## Text

Gripped by his story, pantry volunteer Lee Elliot made sure the tall man left the pantry with a shopping cart full of food. “It’s a God thing,” Lee said.
In an effort to help his clients maintain a balanced diet, Bryan coordinates four to five pickups of food per week, including canned goods of beans and rice, fresh fruit and produce when available, and between 300-700 pounds of meat per week.
On Mondays, Bryan gets ready for the high volume days of Tuesday-Thursday. Among other tasks, he prints a current client list, color-coded by day, to ensure each client only receives food once a week. He also keeps handy a list of volunteers from local churches and the community at large, organized by day.
On Tuesday, Bryan drives to Niwot, Colo., where he loads 12-14 palettes from Community Food Share on NDC’s 2006 International box truck with a lift gate, then supervises a crew of volunteers who unload the palettes, bag produce and stack miscellaneous items they manage to get, like detergent. Shopping carts get filled and lined up. At 10, clients get matched with a volunteer and a cart, and the volunteer unloads the groceries into the clients’ vehicle. That goes on until 2 p.m. Later after 9 p.m., Bryan drives to Panera for a pick-up.
Early on Wednesday morning, Bryan has pickups at Safeway and sometimes Sara Lee, then the same routine of food prep and distribution to clients from 10-2.

## Questions to answer
A: In the pantry passage, edit the part that opens with the words containing "On Mondays, Bryan" and closes with "organized by day.", replacing "Mondays" with "Sundays".
B: According to the pantry passage, how much meat does Bryan pick up each week?

## The data
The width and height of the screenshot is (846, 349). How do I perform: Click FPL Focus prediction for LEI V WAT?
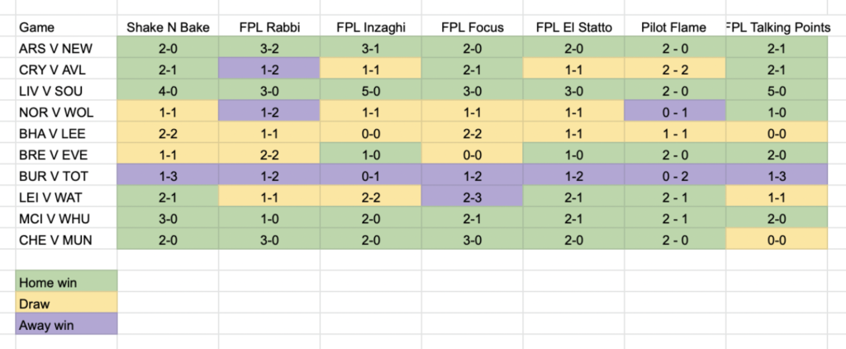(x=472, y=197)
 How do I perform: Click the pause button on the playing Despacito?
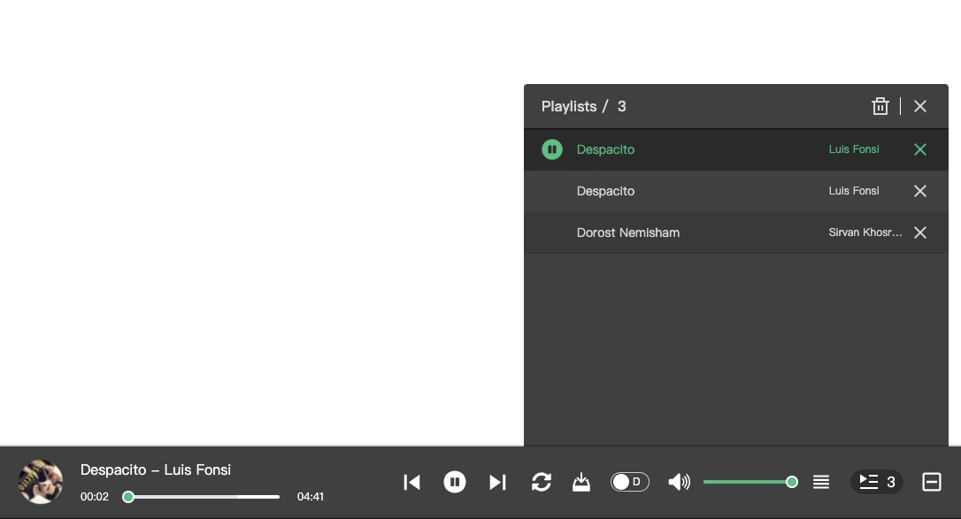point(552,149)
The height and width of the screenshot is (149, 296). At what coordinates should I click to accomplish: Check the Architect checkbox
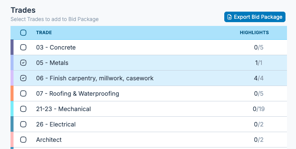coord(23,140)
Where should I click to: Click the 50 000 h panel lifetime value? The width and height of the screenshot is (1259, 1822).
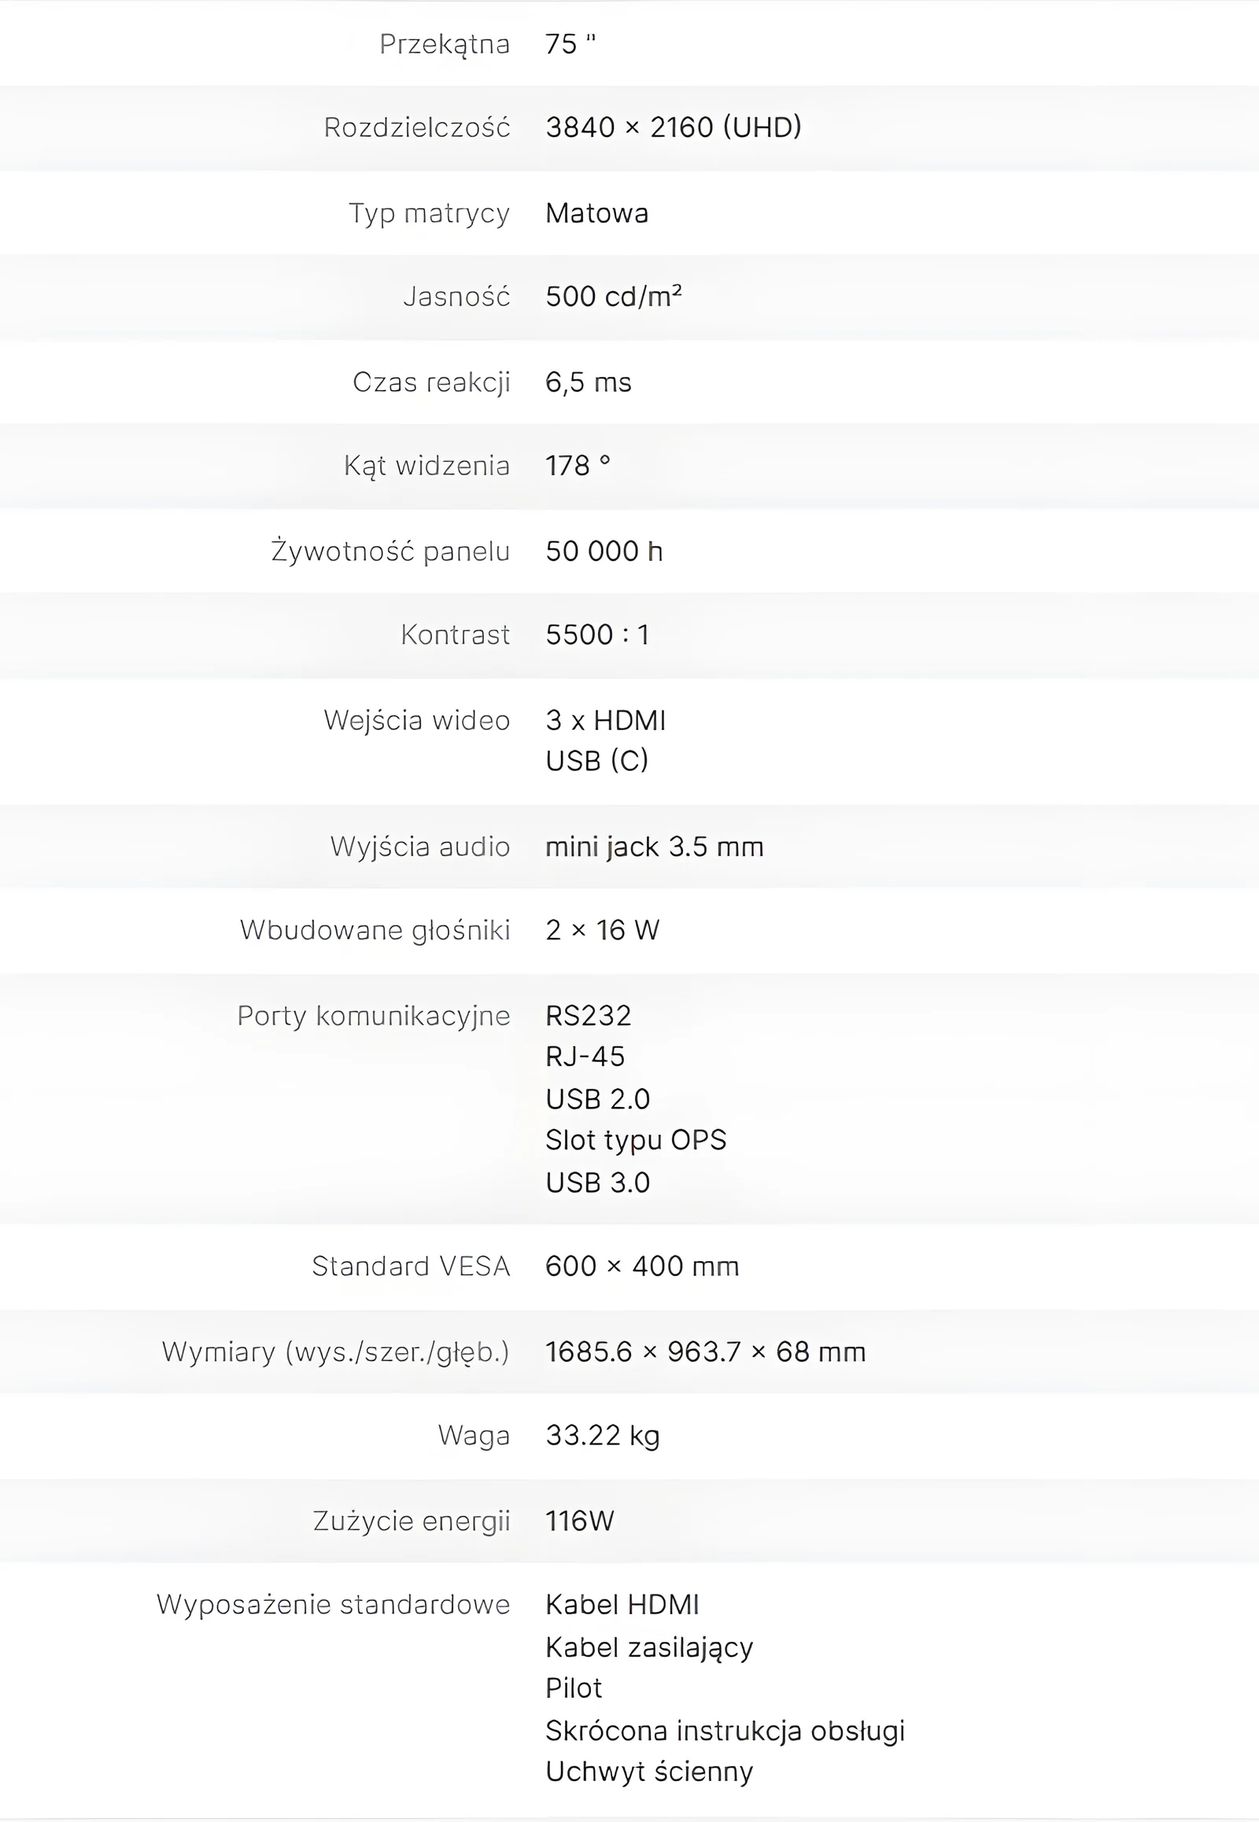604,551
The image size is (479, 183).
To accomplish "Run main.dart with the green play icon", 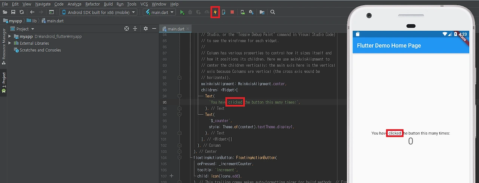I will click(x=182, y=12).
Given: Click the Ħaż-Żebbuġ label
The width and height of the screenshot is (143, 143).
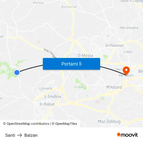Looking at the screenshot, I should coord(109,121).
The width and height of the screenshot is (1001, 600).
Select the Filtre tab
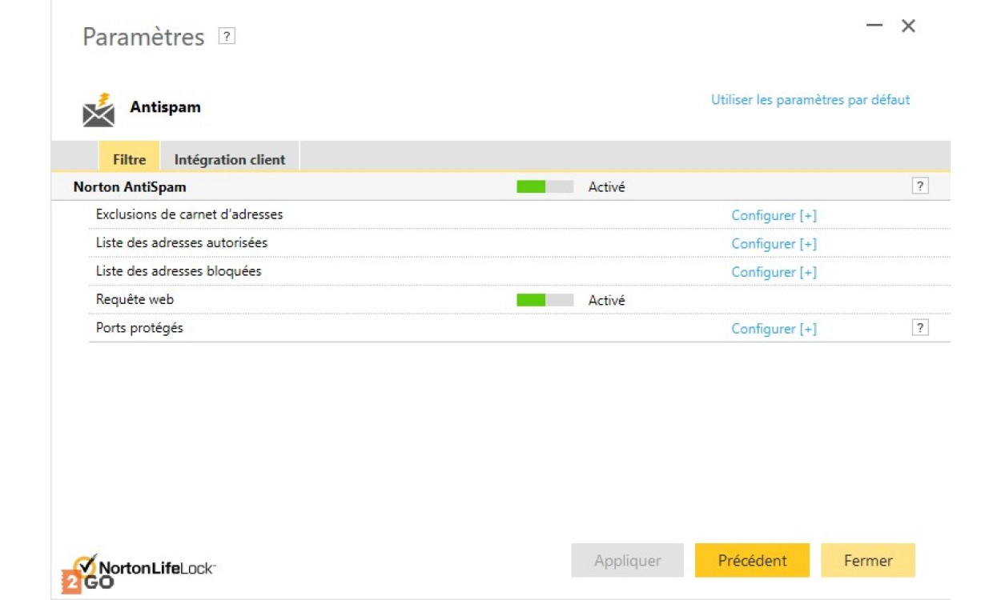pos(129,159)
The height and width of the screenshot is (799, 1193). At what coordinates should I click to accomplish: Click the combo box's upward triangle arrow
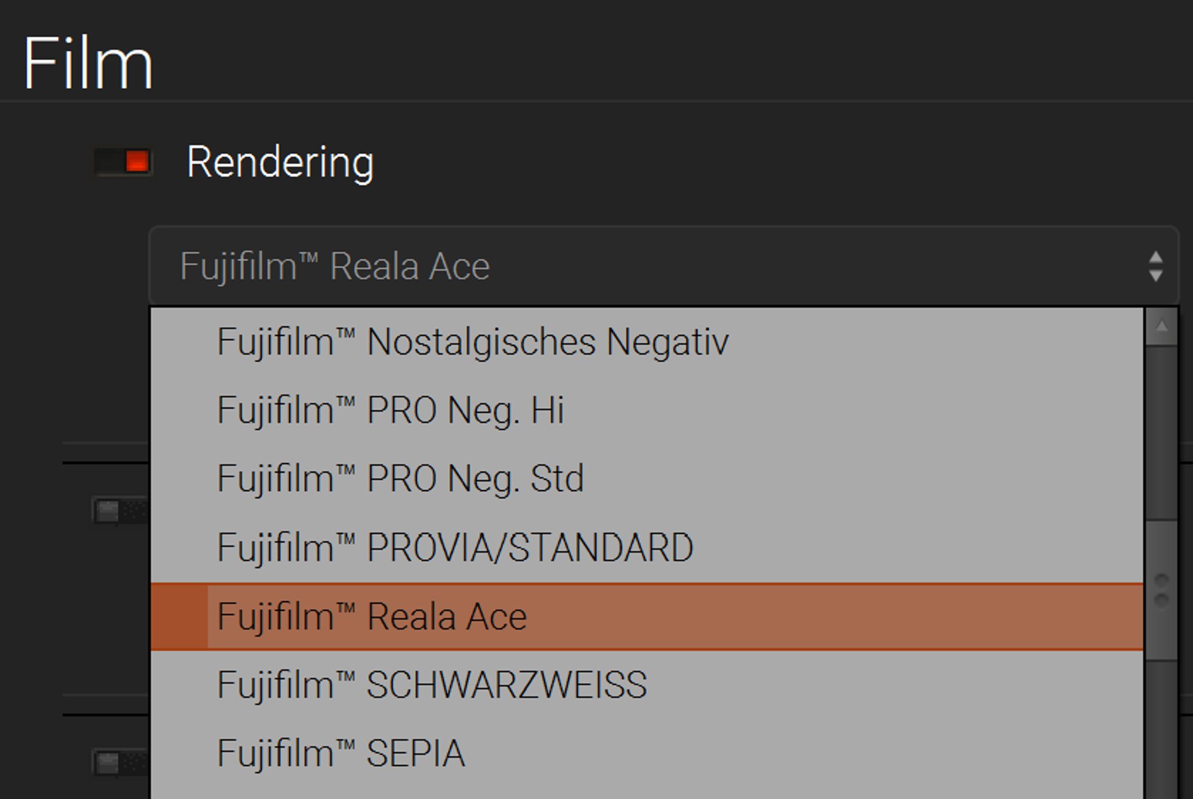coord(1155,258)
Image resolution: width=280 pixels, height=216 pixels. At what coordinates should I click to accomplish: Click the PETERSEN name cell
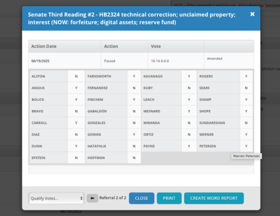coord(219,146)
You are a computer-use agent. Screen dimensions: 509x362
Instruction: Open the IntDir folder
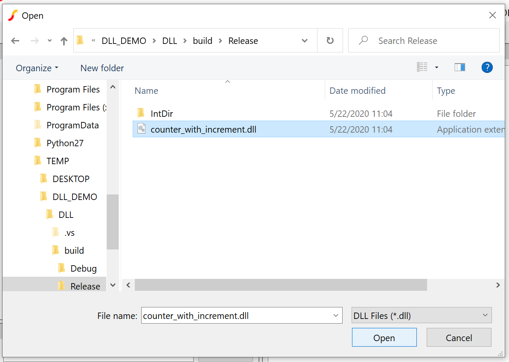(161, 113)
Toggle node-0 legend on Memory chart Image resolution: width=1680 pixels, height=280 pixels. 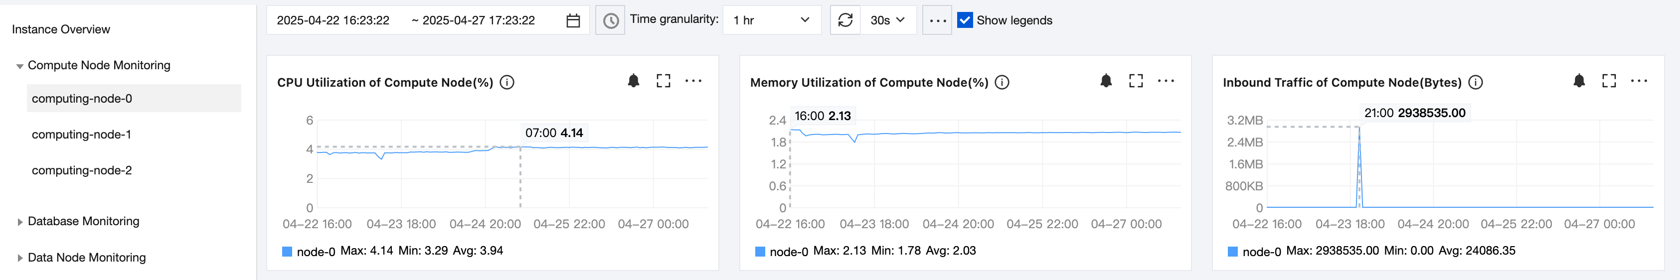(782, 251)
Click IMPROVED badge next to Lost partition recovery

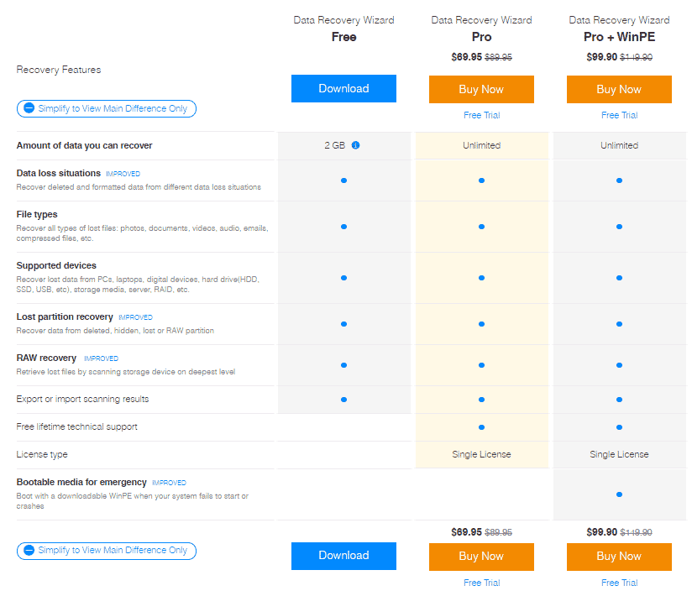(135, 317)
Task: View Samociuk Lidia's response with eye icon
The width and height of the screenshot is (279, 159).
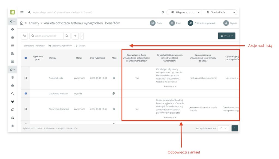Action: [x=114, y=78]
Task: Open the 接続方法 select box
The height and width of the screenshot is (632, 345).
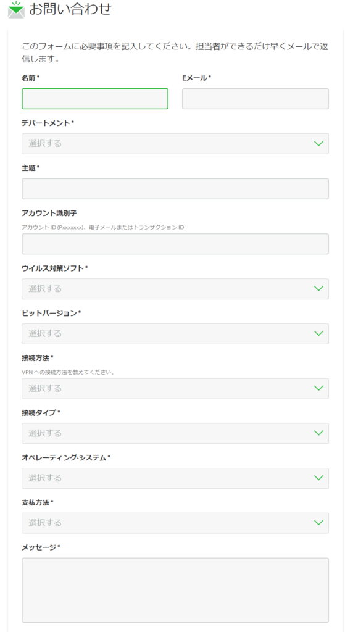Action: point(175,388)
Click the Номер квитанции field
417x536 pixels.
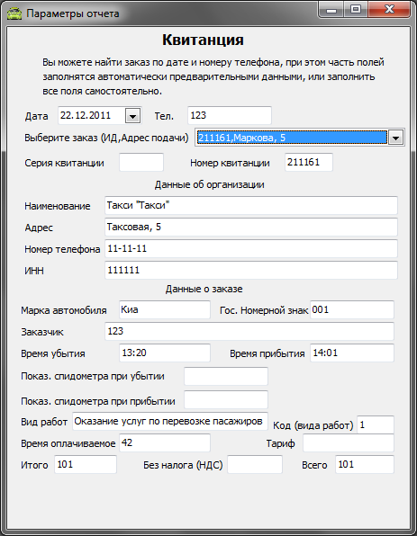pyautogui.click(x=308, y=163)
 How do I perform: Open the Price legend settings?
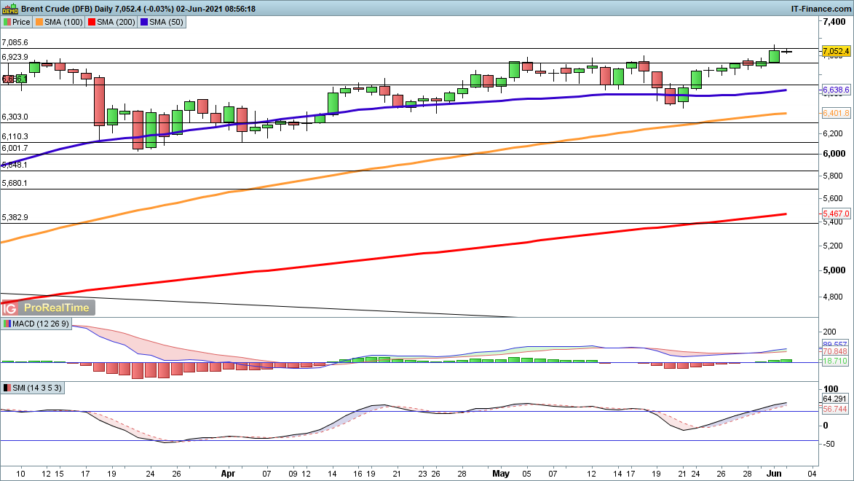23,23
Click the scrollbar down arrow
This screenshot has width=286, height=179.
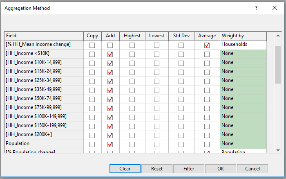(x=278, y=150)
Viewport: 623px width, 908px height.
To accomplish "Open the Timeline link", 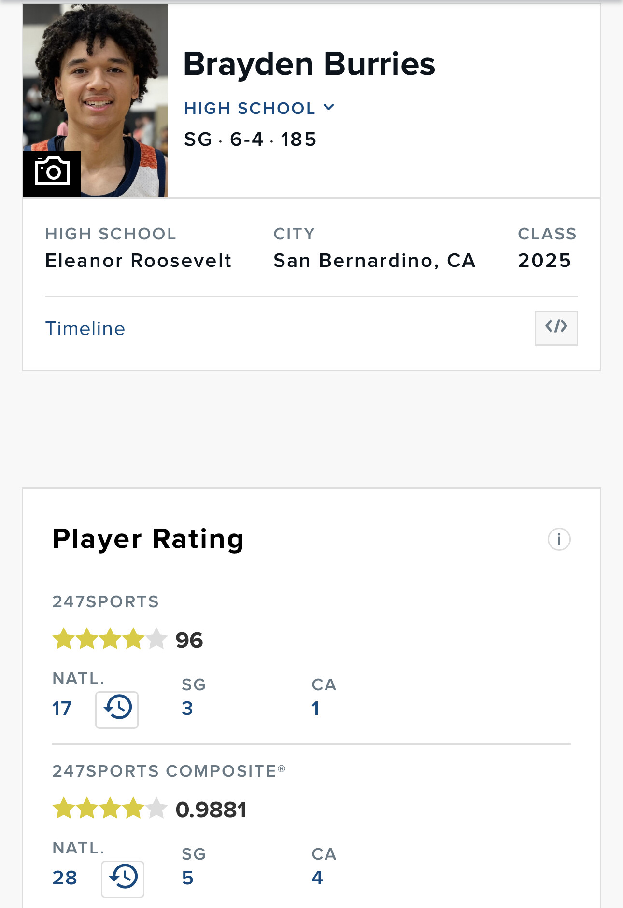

## Problem solutions
A:
On Sundays, Bryan gets ready for the high volume days of Tuesday-Thursday. Among other tasks, he prints a current client list, color-coded by day, to ensure each client only receives food once a week. He also keeps handy a list of volunteers from local churches and the community at large, organized by day.

B: Between 300 and 700 pounds.